DCs of the suboccipital and occipital regions are uncommon. If present, they are remarkably
in midline within the vermis or in the fourth ventricle. Laterally located intracerebellar
dermoids are also reported.[3] DCs of interdural space or extradural space are infrequent and only few cases have
been reported.[1]
[2]
[4] Herein, the authors present an interesting case of a large cerebellar convexity
DC with both interdural and extradural components, compromising venous drainage of
the ipsilateral transverse and sigmoid sinus. The patient was managed successfully
by microneurosurgical decompression.
Discussion
The history of intracranial dermoid and epidermoid cysts dates back to 1829 when Cruveilhier
coined the term “tumeur perlees” for them.[5] These tumors possess both ectodermal and mesodermal components. They are supposed
to originate from inclusion of the ectodermal elements within the neural tube during
its closure between the third and fifth week of embryonic development.[3] This explains their preponderance in midline, in the diploe of the fontanel extradurally,
and in the parasellar region intradurally.[6] Traumatic implantation has also been an alternate hypothesis in the genesis of dermoids.[5] Lateral extradural dermoids have been postulated to develop from dural multipotent
embryonic cells or from translocation of the epithelial cells of developing neovasculature.[7]
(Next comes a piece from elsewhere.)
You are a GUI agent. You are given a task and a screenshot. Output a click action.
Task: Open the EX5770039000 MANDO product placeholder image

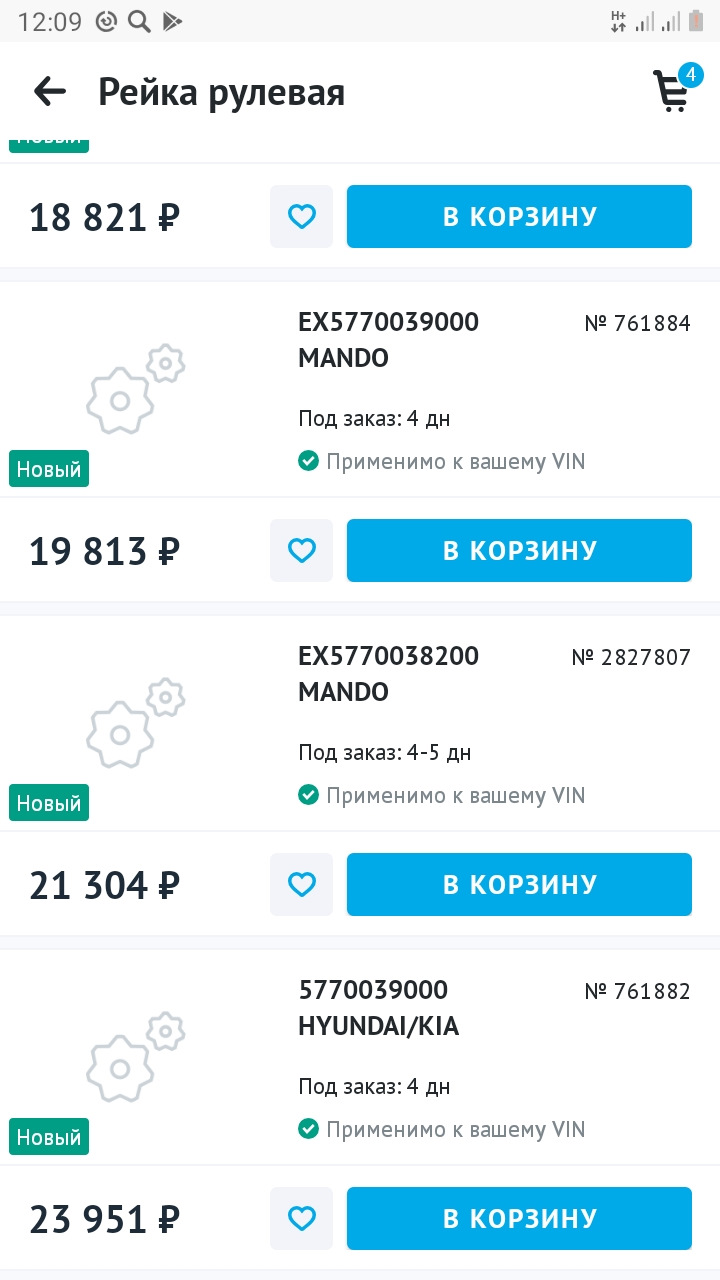pyautogui.click(x=135, y=390)
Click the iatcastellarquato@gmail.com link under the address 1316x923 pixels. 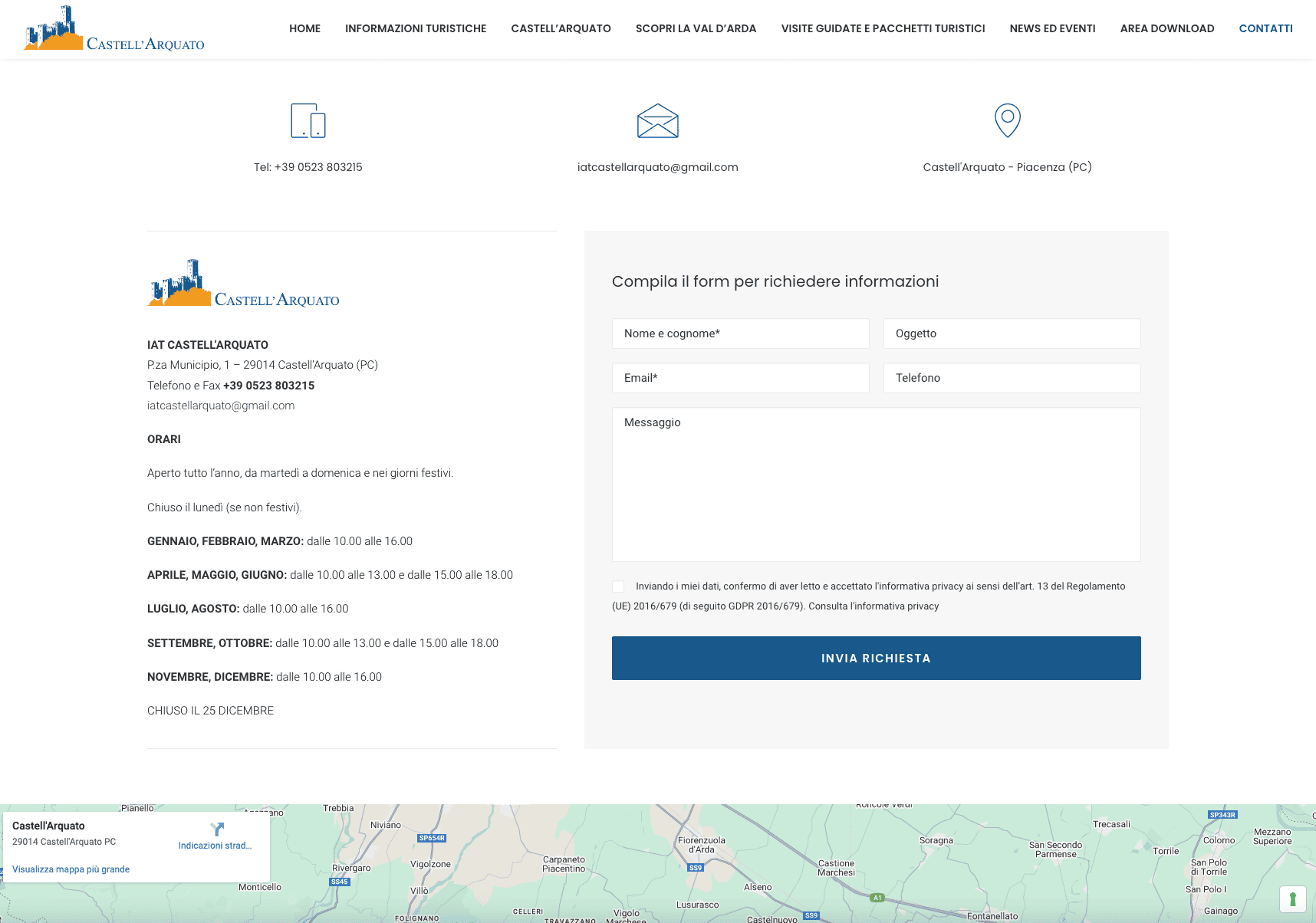pos(221,406)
These rare tumors account for 0.04 to 0.7% of all intracranial lesions. These are
mostly intradural lesions located at the frontobasal, suprasellar, parasellar, etc.,
regions. Extradural DCs are much rarer and have been reported in the midline of the
posterior fossa, anterior fontanel, and orbital region in children.[1]
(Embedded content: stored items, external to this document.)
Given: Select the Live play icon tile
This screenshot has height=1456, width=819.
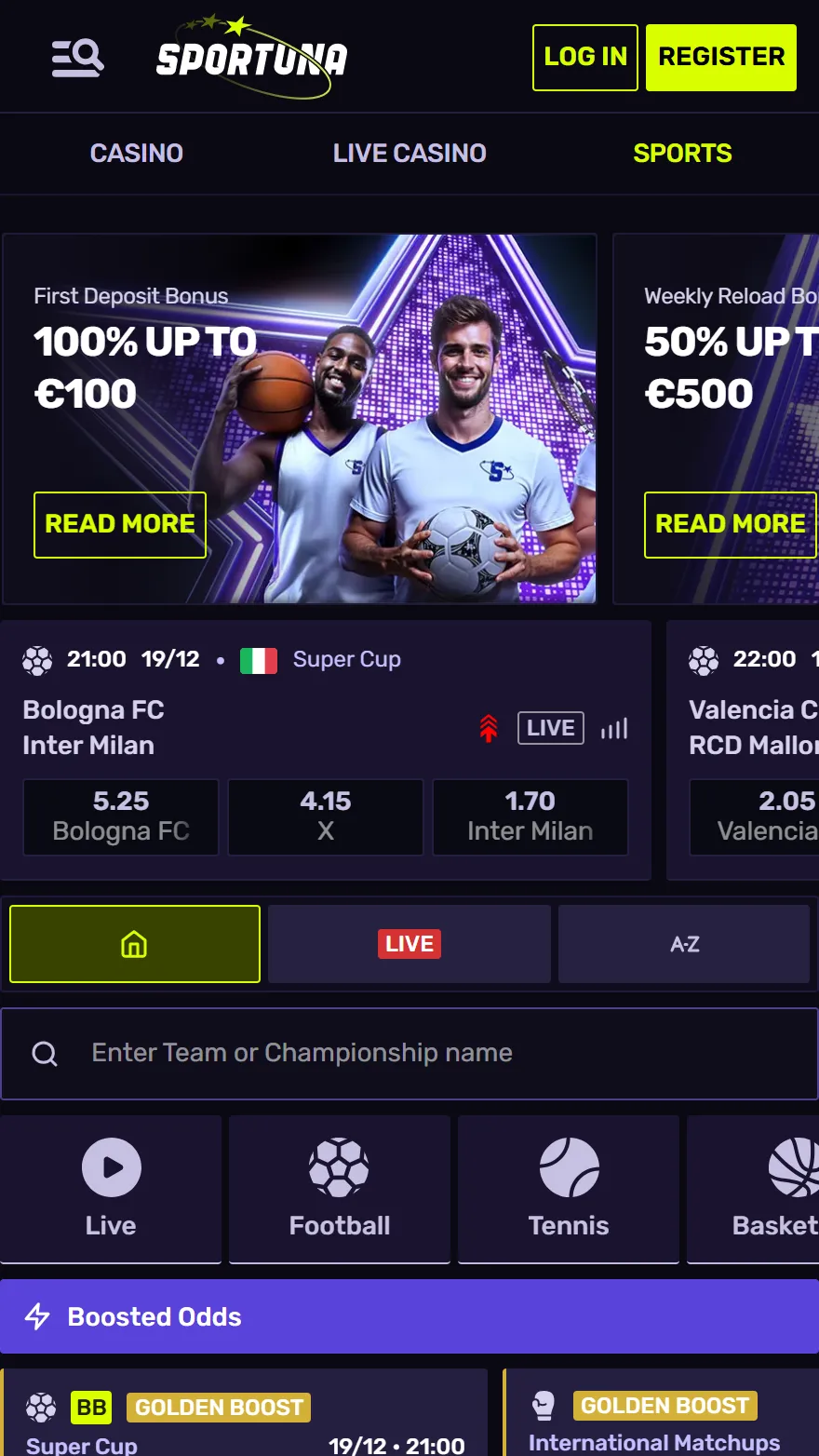Looking at the screenshot, I should click(111, 1189).
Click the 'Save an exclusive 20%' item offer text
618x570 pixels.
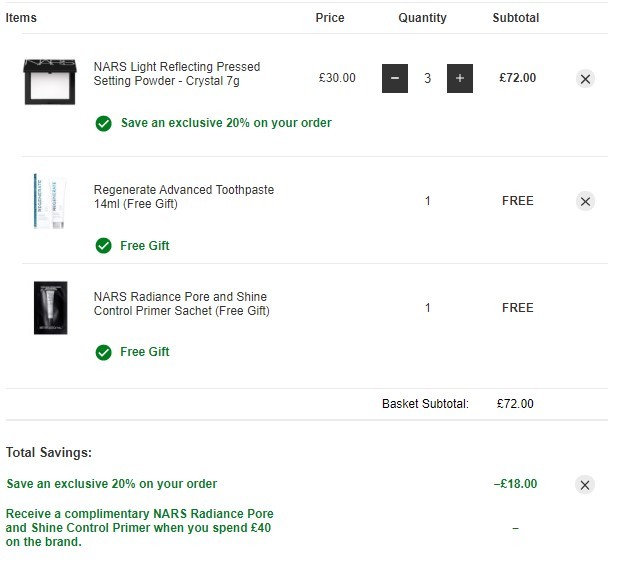pyautogui.click(x=226, y=123)
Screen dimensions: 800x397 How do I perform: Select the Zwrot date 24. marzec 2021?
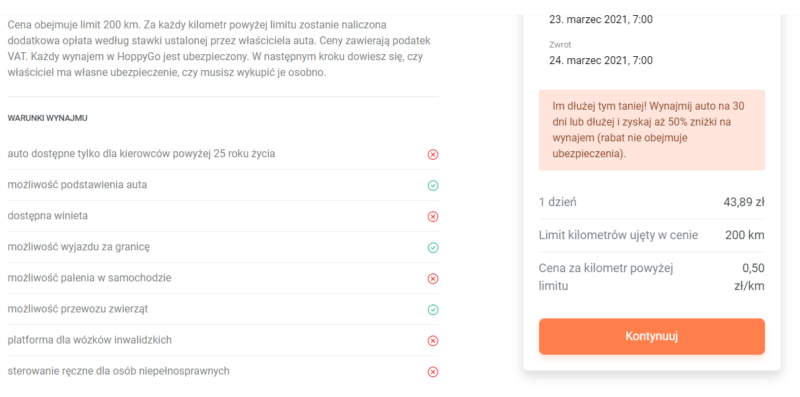point(601,60)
[2] Interdural DC in the lateral wall of cavernous sinus has also been cited.[1]
[4] But DC in the region of cerebellar convexity at an unusual lateral location with
both interdural and extradural components holds its paucity. Esaki et al have described
an atomically similar case.[8]
These are commonly diagnosed in infants to young adults owing to their congenital
origin and association with sinuses and sinus tract infections. Thus, they are relatively
rare in the middle-aged or elderly population.[2]
There is a wide array of presenting symptoms of these slow-growing tumors, depending
upon the size and location, namely headache, dizziness, seizure, blurring of vision,
progressive hearing loss, facial deviation, lower cranial nerve palsy, etc. Rupture
may lead to severe aseptic meningitis, ventriculitis, and death.[5]
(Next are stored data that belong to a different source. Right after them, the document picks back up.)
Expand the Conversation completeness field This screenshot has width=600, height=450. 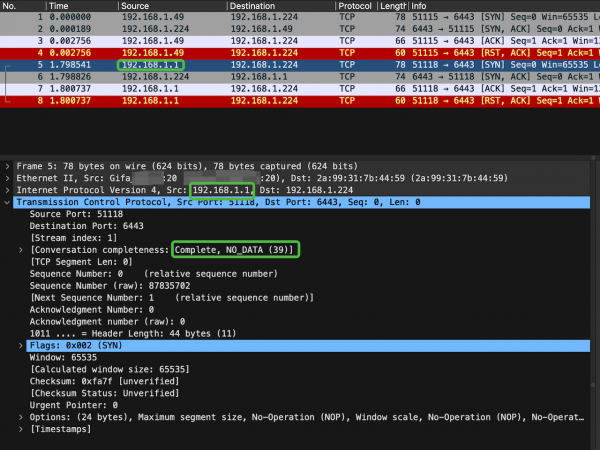pyautogui.click(x=21, y=248)
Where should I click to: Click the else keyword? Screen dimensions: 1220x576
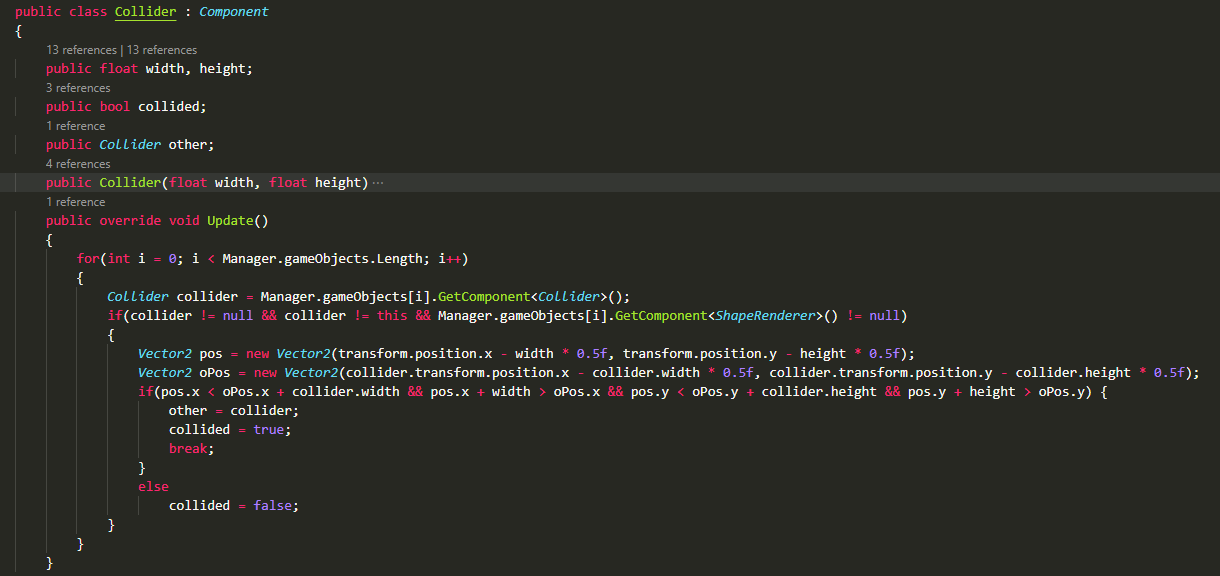point(153,487)
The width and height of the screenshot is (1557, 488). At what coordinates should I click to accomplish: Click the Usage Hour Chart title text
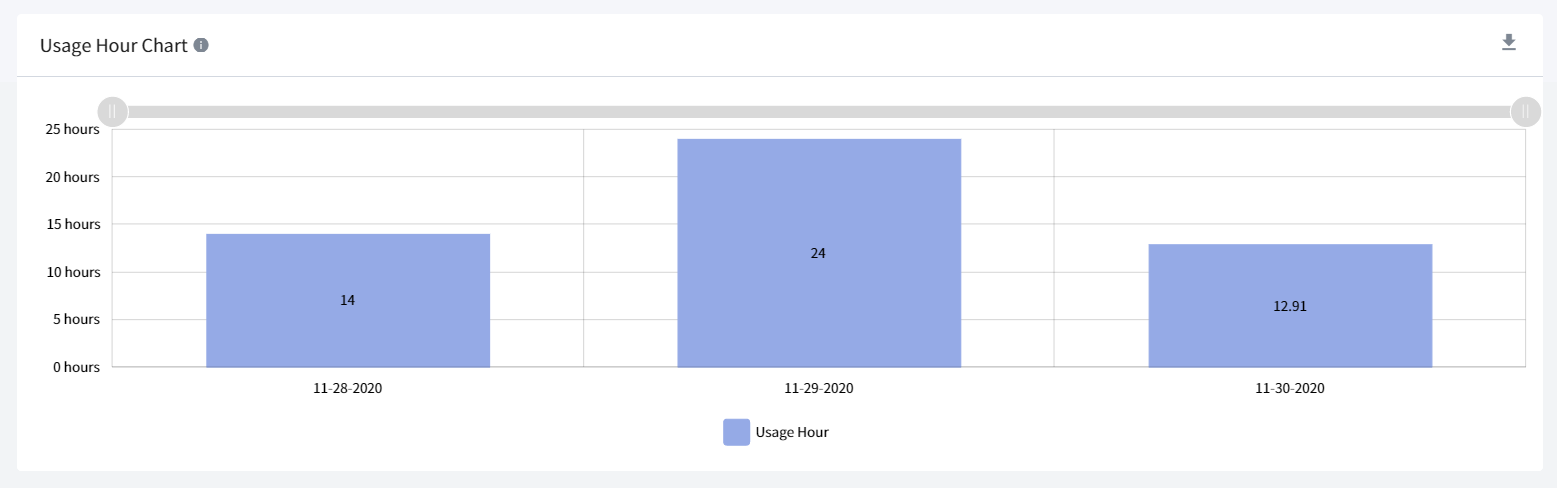[x=114, y=45]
MRI of the cranium is the investigation of choice. Dermoids show variable relaxation
time depending upon fat content. Typically, these are hyperintense on T1- and T2-weighted
images due to partially liquified fat content. However, low-/mixed-intensity T1-weighted
images can also be found, as in the indexed case, because of solid crystalline cholesterol
and keratin. Usually, these tumors do not enhance on contrast administration, but
there was peripheral enhancement in our case. It can be attributed to peripheral granulation
with or without previous infection.[9] These show diffusion restriction in ADW images.
These are benign slow-growing radio-resistant tumors with rare chance of malignant
transformation in long-standing cases. Tsugu et al reported a case of squamous cell
carcinoma arising in an intracranial DC.[10] Complete surgical excision renders effective treatment for prevention of recurrence
and complications. But in cases of extensive adhesion between the cyst wall and the
surrounding vital neurovascular structures, subtotal resection can be contemplated.[1]
[2]
[4]
Conclusion
The authors have reported an extremely rare case of laterally located cerebellar convexity
DC in a middle-aged lady with both interdural and extradural components with unusual
MRI findings in T1-weighted and postcontrast sequence images. Maximum safe resection
should be the goal of surgery considering the low risk of recurrence.